To make the best falafel, fry them in oil. Baked and pan-fried falafel taste great, but I highly recommend frying your falafel for the fluffiest, most tender results. However, I have included instructions for baking and pan-frying if that’s the direction you still would like to take.
For this recipe, you need soaked dried chickpeas (I soak them overnight). Canned chickpeas do not work. You can soak them a couple of days in advance. Soak them overnight, drain them, and then store them in an airtight container in the fridge until you are ready to make your falafel mix.

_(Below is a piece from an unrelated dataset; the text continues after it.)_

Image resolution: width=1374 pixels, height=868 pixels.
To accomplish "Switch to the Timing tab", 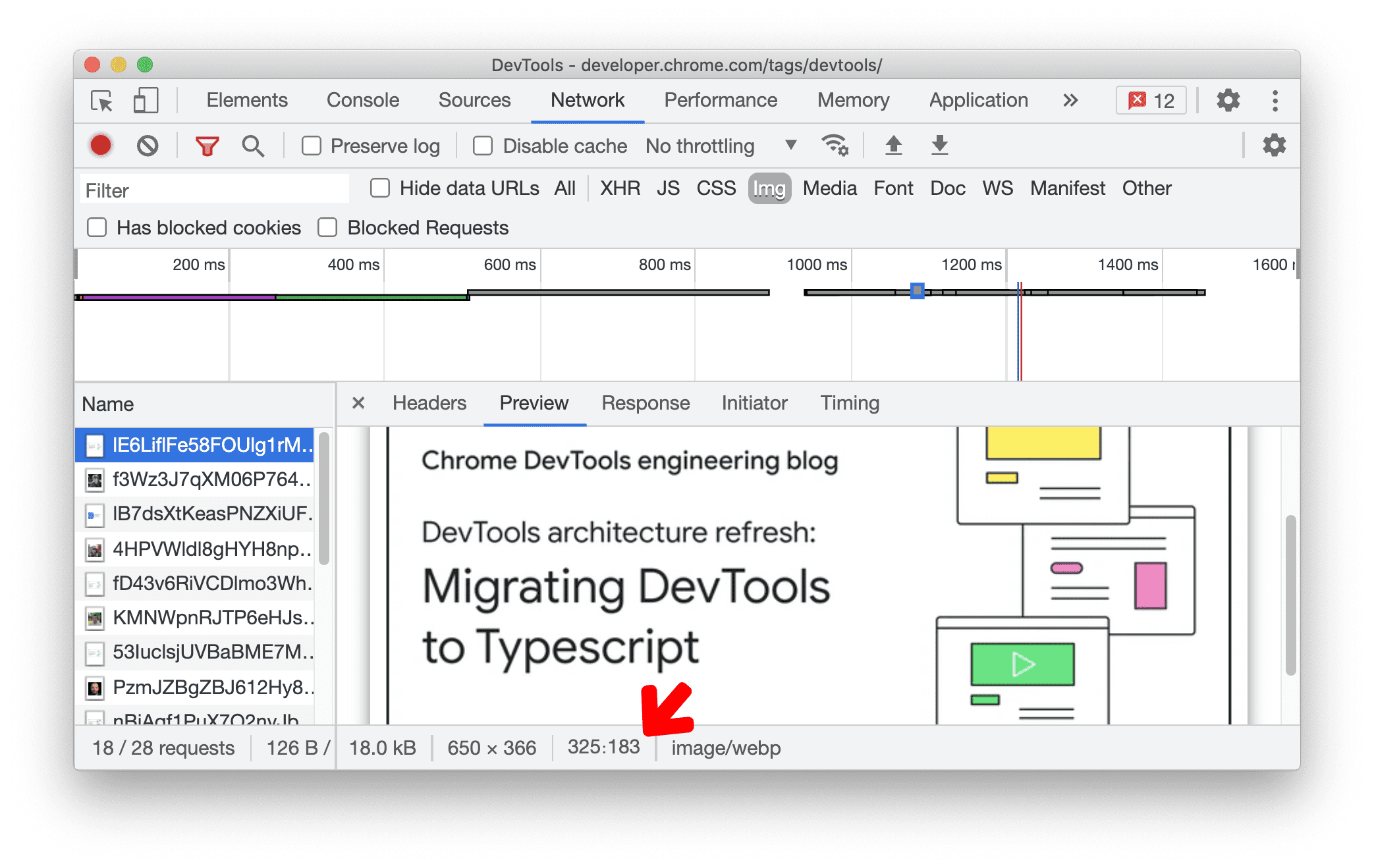I will pyautogui.click(x=847, y=404).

8 ounces (225g) dried chickpeas (1 heaping cup), see tips
5 to 6 green onions, trimmed
4 medium garlic cloves, use less if sensitive to garlic
2 cups (55g) packed fresh herbs, we love a combination of cilantro, parsley, and mint leaves
1 teaspoon fine sea salt, plus more for serving
1 teaspoon ground cumin
1/2 teaspoon ground coriander
1/2 teaspoon ground cardamom
1/8 teaspoon cayenne pepper, optional
1/4 teaspoon fresh ground black pepper
3/4 teaspoon baking powder, optional
Vegetable oil, for frying
Rinse the dried chickpeas and place them in a large bowl, covering them with cold water by about 4 inches. Cover and soak overnight or until the beans triple in size. Drain the soaked chickpeas, rinse, and pat dry, or add them to a salad spinner to spin dry.
The next day, roughly chop the scallions and fresh herbs. Then, add the soaked chickpeas, scallions, garlic, fresh herbs, salt, cumin, coriander, cardamom, cayenne, black pepper, and baking powder to the bowl of a food processor.

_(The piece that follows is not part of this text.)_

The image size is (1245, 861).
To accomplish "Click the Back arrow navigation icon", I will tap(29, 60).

Pulse the mixture until very finely minced but not pureed, scraping the bowl down as necessary. You should be able to press a handful together and have it hold its shape (it will be loose and a little crumbly). See our video and photos above for reference.
Transfer the falafel mixture to a bowl and cover. Refrigerate for at least 15 minutes to help the balls hold together when cooking. If you are making this ahead, you can refrigerate the covered mixture for a few days.
Use a spoon or small cookie scoop to scoop out 1 ½ tablespoons of the falafel mixture, then gently squeeze and shape it into a ball and place it onto a clean plate. Repeat with as many falafel as you plan to cook. The mix will not act like dough but will hold its shape. Watch the video to see how we do this.
Optional step: As an extra fail-safe for preventing the balls from falling apart when they hit the oil, rest the falafel balls in the refrigerator for 30 to 60 minutes before cooking them.
Add at least 1 inch of oil to a deep saucepan, cast iron skillet, or Dutch oven. The smaller the pan, the less oil you will need. The wider the pan, the more falafel you can cook at one time.
Turn the heat to medium-high and heat the oil so that it is between 350°F and 375°F (176°C to 190°C).
Fry the falafel in batches, placing them gently into the oil without crowding in the pan. Cook, without moving them, until they brown on the bottom sides. Using two forks, carefully flip the falafel to brown the other side, 3 ½ minutes to 4 minutes total.
Transfer the cooked falafel to a plate lined with a paper towel, sprinkle with a little extra salt, and then repeat with the remaining falafel balls. Serve immediately.